Updated 2012-11-30 20:07:16 by pooryorick

package names

Returns a list of the names of all packages in the interpreter for which a version has been provided (via package provide) or for which a package ifneeded script is available. The order of elements in the list is arbitrary.

package names will only deliver all available packages if it has searched all package indices before. To force this, do a dummy package require before:
 catch {package require nonexistentName}
 package names

DGP - To be more precise, [package names] returns a list of all the package names that are already known to the [package] command. That is not the same as all the names that could become known by operation of the [package unknown] callback.

The default [package unknown] callback is [tclPkgUnknown] and it is that default callback that exhibits the behavior described above -- after one run, all installed package names are known. The [package unknown] interface does not require that behavior, and other callbacks may not (IMHO, should not) implement it.

Lars H: Feeling slightly Cantorian, I'd propose the following for a foolproof (never loading a package, even if it's got a bizarre name) method of listing all package names:
  proc all_package_names {} {
     set res ""
     while {$res ne [set res [package names]]} {
        if {[package unknown] eq ""} then {break}
        uplevel #0 [package unknown] [list $res+1 ""]
     }
     return $res
  }

The idea is that "[package names]+1" cannot be the name of a package known to the package database, so telling package unknown to search for it will force some additional data to be entered (even with a very lazy package unknown handler) as long as there is any.

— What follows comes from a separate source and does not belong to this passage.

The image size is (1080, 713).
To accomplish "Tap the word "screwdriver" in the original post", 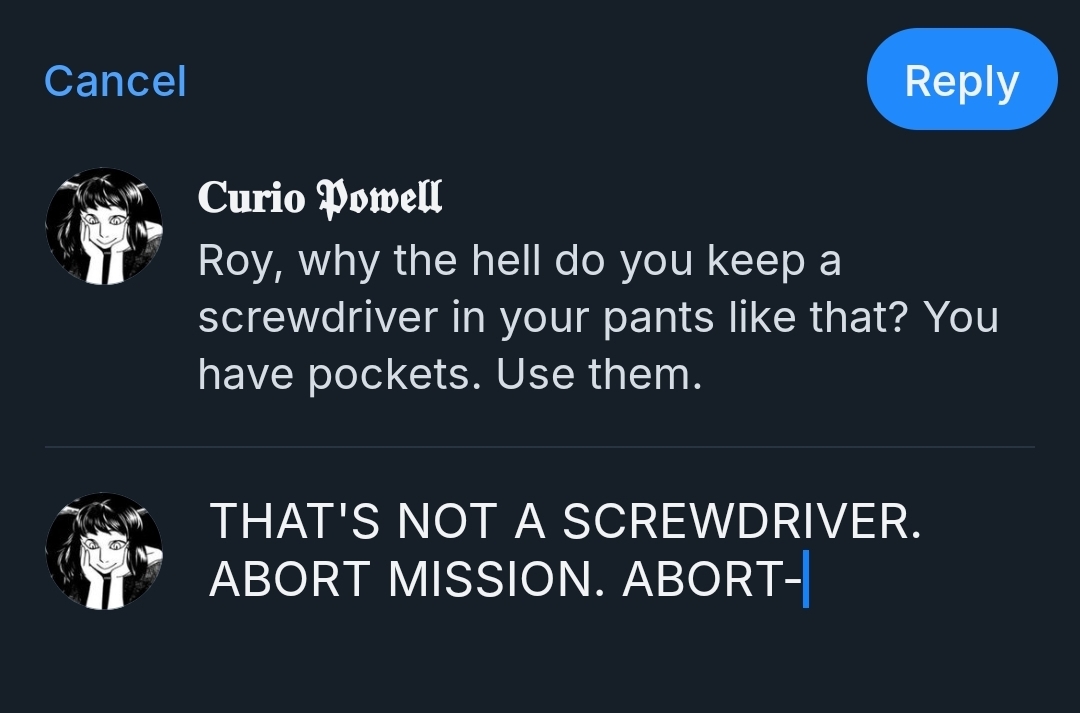I will point(318,318).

LV: Can someone help me understand the above code? The uplevel would, it would seem, attempt to run the subsequent command in the caller's context. The command that is being run is the current package's unknown script is being executed, with arguments of all the currently known packages, and the last one having a +1 appended to its name followed by an empty string. I don't understand what that is trying to do.

Lars H: The uplevel is supposed to do exactly what package require would when encountering a package name for which no ifneeded script is known yet. However, we need to pass it a name of the package to look for, so we use the string representation of the list of known package names to generate one which is not in there. As for the the +1, well, I did warn I was feeling Cantorian [1] when I wrote that…

LV 2008 Jun 05 Did something change with the way package names, etc. worked in Tcl 8.5? The reason I ask is this. Under Tcl 8.4, when I ran this routine, I would get over 400 names returning in ActiveTcl. Under ActiveTcl 8.5, I am only seeing 100. Now, I know that ActiveTcl, out of the box, comes with fewer packages. But what I am seeing is different. For instance, most of the tcllib packages are displaying differently now. I have tcllib installed in both local teapots. I can start up both tclsh's , do a package require math::bigfloat and get it.

However, the above code, when run against tcl 8.4.19, shows all the math::bigfloat, etc. routines, but when run against activetcl 8.5.2, the routine only shows math, with none of the ::other names. They are there in AT 8.5 - just not showing up. Even at the top level - things like md5 shows when I run the above code in AT 8.4 but not AT 8.5.

It seems as if somehow things are just not quite the same.

Lars H: There have certainly been changes — Tcl Modules and TIP#268 [2] are two that come to mind — but it's not obvious that any of them should cause this. Perhaps something has changed in the package unknown callback? (Well, modules certainly require changes there.) Maybe this is even something special to ActiveTcl? I believe the exact command used for package unknown callback is something distributions are allowed to fiddle around with. On TclTkAqua I get 412 packages in 8.5 and 410 packages in 8.4.

LV In June, 2008, in comp.lang.tcl (thread titled "the purpose of tcllib") [3], Don Porter points out that Tcl Modules, which are also items that package require can load, do not current appear in the output of package names. Also, another point is made that there is always the possibility that packages lie in non-standard paths or have names that are dynamically created, so getting a full list of the packages available is not possible.

That tcl module limitation, though, is the tough one, since more and more packages are likely to use that...

NEM To clarify, I believe Tcl Modules with simple names (i.e. no :: in them) and which are directly in one of the dirs on the tcl::tm::path list should show up after a package unknown call. It is modules in sub-directories called something like math::calculus that will not show up immediately. I'm not sure if this is what is causing the difference between AT 8.4 and 8.5, or if it is some other change to the package unknown handler. It is a shame though. I wish I'd paid more attention to those TIPs.

APN Another change I noticed is that with Tcl 8.5 modules, package names cannot have "-" in them. Thus app-wits-2.0.tm is not found by package require but appwits-2.0.tm is. I guess the pattern matching treats "-" as start of the version string.

Lars H: Yes, by definition [4] only alphanumeric characters, underscore and colons are allowed in the package names of modules, due to restrictions in names of .tm files eligible as modules. I guess you'll have to go for app_wits as package name if you consider the word separator to be important.